# start of STORED ROWS

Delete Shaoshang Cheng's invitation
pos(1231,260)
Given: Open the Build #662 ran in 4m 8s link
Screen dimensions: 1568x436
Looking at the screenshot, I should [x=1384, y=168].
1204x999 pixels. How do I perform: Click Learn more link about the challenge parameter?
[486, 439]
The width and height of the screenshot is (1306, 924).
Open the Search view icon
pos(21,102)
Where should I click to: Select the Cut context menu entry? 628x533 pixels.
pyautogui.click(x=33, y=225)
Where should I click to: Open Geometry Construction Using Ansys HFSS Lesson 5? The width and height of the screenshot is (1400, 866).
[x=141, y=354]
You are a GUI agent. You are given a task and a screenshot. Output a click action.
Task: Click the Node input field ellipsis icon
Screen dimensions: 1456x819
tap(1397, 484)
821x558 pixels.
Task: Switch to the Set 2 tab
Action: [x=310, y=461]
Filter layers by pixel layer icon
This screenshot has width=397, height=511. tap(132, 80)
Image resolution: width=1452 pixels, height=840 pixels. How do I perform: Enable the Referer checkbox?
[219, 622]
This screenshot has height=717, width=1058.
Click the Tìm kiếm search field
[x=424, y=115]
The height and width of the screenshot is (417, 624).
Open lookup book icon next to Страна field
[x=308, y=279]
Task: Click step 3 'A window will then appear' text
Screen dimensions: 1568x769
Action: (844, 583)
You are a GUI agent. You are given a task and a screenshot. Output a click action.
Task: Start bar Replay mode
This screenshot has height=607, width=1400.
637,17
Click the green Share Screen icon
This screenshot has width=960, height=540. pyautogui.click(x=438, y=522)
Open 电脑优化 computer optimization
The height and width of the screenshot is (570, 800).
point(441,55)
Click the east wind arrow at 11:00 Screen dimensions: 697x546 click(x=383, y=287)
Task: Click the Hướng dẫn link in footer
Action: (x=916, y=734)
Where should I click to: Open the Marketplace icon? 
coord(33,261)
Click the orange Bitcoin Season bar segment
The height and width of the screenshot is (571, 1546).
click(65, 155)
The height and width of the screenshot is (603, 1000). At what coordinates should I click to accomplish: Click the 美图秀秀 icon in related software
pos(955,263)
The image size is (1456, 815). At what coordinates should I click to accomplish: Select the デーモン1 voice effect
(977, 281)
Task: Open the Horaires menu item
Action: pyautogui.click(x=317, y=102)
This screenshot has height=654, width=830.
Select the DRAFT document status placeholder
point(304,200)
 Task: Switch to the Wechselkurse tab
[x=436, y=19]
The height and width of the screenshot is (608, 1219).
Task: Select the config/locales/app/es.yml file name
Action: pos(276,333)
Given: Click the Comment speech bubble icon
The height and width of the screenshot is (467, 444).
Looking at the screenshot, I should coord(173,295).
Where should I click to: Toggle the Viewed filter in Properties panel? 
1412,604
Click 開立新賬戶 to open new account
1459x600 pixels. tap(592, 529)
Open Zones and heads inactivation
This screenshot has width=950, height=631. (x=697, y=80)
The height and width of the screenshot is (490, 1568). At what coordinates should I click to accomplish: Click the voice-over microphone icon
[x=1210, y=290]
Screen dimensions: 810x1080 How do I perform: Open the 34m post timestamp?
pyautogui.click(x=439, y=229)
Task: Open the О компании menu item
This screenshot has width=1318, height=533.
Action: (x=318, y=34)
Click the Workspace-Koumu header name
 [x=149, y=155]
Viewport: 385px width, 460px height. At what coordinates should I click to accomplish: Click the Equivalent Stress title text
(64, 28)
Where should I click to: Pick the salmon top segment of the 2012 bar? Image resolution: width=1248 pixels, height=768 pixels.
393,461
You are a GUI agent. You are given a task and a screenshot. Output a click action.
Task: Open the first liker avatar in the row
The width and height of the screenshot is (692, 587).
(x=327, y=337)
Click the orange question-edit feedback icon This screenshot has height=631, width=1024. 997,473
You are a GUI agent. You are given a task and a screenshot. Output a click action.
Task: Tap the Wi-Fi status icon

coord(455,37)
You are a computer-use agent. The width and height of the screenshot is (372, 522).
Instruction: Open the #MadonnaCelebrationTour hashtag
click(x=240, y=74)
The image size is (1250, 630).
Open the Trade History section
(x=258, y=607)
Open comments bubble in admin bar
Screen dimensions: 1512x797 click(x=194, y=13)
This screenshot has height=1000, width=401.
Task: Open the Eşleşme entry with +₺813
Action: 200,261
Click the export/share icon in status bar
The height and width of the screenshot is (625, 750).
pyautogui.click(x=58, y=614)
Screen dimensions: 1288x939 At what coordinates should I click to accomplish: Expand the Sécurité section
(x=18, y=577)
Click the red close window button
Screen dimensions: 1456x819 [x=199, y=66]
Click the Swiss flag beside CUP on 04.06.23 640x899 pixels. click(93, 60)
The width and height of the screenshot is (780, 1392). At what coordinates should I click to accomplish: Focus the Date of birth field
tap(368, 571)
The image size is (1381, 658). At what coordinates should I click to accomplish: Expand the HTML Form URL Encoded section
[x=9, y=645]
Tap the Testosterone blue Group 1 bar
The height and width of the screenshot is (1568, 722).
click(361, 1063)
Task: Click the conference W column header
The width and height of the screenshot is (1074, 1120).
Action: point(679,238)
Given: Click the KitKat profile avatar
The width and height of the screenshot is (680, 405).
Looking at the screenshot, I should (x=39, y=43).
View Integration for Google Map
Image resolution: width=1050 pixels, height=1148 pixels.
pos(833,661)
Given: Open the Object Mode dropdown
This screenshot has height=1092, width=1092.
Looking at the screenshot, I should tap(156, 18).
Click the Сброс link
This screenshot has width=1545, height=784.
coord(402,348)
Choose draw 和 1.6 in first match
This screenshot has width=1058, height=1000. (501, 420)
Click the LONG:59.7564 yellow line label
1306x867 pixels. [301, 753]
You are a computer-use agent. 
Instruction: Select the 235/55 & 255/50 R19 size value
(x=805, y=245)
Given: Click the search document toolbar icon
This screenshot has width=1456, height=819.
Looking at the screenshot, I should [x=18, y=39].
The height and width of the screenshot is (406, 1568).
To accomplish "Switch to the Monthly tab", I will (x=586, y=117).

# end of STORED ROWS

TASK REQUIREMENTS - Which lines in the records contain the word "dimensions"? Pull out each such line in full, matching case exactly.

OUTPUT OF THE TASK -
Screen dimensions: 1568x436
Screen dimensions: 1456x819
Screen dimensions: 1568x769
Click the east wind arrow at 11:00 Screen dimensions: 697x546 click(x=383, y=287)
Screen dimensions: 810x1080 How do I perform: Open the 34m post timestamp?
Screen dimensions: 1512x797 click(x=194, y=13)
Screen dimensions: 1288x939 At what coordinates should I click to accomplish: Expand the Sécurité section
Screen dimensions: 1456x819 [x=199, y=66]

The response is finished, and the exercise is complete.